Oops!!! I can see the reason for your confusion...typo...should read for *non-intact whole muscle meats*, so yes, you're on the right track. Been one of them days...I'll edit the original to avoid future confusion.

Eric


----------



## SmokinAl (Dec 31, 2010)

OK, from reading all your posts, I'm assuming that it's safe to eat Prime rib at 125 degrees internal if it's smoked at at least 225 degrees and the external 1/2 " of the meat is at least 140 degrees. Correct?


----------



## Bearcarver (Dec 31, 2010)

SmokinAl said:


> OK, from reading all your posts, I'm assuming that it's safe to eat Prime rib at 125 degrees internal if it's smoked at at least 225 degrees and the external 1/2 " of the meat is at least 140 degrees. Correct?

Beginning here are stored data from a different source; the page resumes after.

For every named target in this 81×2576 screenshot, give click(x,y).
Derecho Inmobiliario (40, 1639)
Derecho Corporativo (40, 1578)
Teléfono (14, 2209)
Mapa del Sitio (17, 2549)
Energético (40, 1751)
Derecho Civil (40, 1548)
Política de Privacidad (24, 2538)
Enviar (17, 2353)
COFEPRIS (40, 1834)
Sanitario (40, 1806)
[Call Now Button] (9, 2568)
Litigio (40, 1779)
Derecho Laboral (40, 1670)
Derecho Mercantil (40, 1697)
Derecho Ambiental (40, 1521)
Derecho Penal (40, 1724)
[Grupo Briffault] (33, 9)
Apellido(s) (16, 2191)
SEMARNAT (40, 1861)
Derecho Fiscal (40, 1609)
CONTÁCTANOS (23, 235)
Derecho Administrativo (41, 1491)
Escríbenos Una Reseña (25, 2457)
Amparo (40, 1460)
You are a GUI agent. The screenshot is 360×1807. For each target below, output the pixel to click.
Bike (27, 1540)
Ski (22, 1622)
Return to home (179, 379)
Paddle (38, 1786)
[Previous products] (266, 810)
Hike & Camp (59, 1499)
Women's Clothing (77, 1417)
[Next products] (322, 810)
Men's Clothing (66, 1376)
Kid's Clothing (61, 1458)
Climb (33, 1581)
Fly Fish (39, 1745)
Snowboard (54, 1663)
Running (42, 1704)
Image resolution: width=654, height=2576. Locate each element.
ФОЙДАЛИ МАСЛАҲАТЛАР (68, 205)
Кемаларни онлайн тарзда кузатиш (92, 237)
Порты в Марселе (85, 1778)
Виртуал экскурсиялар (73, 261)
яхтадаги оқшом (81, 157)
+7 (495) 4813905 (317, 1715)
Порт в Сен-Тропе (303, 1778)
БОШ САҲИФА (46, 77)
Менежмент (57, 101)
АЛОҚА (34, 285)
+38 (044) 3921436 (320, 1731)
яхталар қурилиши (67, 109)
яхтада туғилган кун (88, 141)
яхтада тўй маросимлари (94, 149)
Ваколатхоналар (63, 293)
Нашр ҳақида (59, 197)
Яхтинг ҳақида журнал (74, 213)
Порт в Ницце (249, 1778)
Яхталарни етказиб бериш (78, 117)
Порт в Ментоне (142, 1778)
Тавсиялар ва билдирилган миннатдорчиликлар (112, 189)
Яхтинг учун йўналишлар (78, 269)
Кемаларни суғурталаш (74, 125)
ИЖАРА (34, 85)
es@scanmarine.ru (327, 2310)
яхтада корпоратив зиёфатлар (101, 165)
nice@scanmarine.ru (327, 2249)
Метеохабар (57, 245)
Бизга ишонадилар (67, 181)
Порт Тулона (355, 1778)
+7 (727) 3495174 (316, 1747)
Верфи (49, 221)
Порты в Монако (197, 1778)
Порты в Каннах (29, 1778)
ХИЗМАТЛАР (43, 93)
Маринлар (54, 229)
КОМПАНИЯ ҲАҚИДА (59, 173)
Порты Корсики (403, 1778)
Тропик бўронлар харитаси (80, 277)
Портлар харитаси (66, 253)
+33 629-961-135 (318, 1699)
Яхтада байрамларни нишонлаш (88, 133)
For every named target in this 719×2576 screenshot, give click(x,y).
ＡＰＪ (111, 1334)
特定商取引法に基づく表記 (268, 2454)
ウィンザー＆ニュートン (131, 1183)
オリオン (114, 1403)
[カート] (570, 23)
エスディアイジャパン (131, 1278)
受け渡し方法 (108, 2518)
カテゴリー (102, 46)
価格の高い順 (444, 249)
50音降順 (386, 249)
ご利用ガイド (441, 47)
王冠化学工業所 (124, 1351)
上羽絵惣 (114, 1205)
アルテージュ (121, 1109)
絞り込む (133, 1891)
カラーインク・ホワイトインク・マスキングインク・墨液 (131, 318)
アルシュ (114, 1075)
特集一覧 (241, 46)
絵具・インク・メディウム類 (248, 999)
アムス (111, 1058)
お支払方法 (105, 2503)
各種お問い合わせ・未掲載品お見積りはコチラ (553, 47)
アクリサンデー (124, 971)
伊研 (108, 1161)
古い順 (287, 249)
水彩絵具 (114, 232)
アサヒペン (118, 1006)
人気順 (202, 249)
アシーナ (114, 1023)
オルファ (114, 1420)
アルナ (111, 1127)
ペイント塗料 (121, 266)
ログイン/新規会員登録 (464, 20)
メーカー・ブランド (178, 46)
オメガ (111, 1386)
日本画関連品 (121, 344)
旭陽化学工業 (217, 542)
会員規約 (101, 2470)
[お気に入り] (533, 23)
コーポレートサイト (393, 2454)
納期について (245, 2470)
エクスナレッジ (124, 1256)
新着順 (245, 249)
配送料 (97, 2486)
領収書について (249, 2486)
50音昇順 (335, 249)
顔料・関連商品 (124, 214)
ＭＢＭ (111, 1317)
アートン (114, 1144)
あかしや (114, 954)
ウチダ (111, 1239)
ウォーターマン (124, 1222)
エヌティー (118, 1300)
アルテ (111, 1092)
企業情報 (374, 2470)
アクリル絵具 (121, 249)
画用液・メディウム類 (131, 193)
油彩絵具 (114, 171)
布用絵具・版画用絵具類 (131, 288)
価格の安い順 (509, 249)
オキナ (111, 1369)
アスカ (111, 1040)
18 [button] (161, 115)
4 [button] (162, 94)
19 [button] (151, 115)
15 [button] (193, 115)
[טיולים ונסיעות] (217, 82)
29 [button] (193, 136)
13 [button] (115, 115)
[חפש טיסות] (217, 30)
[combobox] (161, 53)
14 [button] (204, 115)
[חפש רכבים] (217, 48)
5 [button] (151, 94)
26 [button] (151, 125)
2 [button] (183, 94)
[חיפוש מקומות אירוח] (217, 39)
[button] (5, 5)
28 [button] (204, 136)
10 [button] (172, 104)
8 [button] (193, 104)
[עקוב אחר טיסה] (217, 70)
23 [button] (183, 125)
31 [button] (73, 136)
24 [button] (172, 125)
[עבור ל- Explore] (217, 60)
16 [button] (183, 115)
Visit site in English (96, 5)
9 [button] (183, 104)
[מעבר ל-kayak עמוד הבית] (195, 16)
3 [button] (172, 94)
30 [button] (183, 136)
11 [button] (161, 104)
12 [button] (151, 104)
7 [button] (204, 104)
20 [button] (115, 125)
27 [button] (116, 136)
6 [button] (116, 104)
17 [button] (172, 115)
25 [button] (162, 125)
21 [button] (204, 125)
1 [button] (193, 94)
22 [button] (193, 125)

I don't want to say 125˚ is safe to eat, but I will say that if it was smoked at 225˚, it is just as safe as if it was cooked at 350˚, as long as it wasn't probed or injected for the first 2 hours.

Bear


----------



## Bearcarver (Dec 31, 2010)

Arnie said:


> OK, I’m sorry,
> 
> 
> 
> ...


Arnie, let me help you beat that horse:

I don't know where the safety border line is---180˚--190˚--200˚, or whatever, All I will say is when I do my Prime Rib, I keep the temp at 225˚/230˚ the whole time. I do not inject it, and I do not put the meat probe in until after the first 2 hours. When it is done, it is a nice juicy red/pink from bark to bark. There is nothing but pink inside, so what would smoking it at 180˚ accomplish.

Check the pics of my Prime Rib, by clicking below on "Prime Rib".

Bear


----------



## rw willy (Dec 31, 2010)

Sounds like it!  Just be aware of your temp probe placement.  I'm guessing that 125 in the center of a bone in roast is not 125 a bit lower by the bones.

Are we going to see any Qview for this project?  I want to see the cut version of a 125 roast.

Thanks


----------



## rw willy (Dec 31, 2010)

BearC makes good points.  Thats the beauty of low/slow.  Consistent pink through out the roast.  Like I said early on.  Eat Tartare or cook it.


----------



## Bearcarver (Dec 31, 2010)

SmokinAl said:


> OK, now I have a question. Is it alright to eat beef at 120-125 degrees internal, which is how we like it. I guess if you go by the 40-140 rule as long as we eat it, from fridge to stomach in less than 4 hours were OK. Is that right?




LOL---Fridge to stomach in 4 hours---Thanks for my daily laugh Al---I needed that. 
	

	
	
		
		



		
		
	


	





Hmmm, after we eat it, we'll keep it at 98.6˚ for pretty long too.  Back to the drawing board !

Thanks Al,

Bear


----------



## forluvofsmoke (Dec 31, 2010)

Al, that does have good dose of comic relief, as Bear mentioned.

I don't know that I'd deliberately eat beef at 125* or lower...I can say that up to this point in time, I never have.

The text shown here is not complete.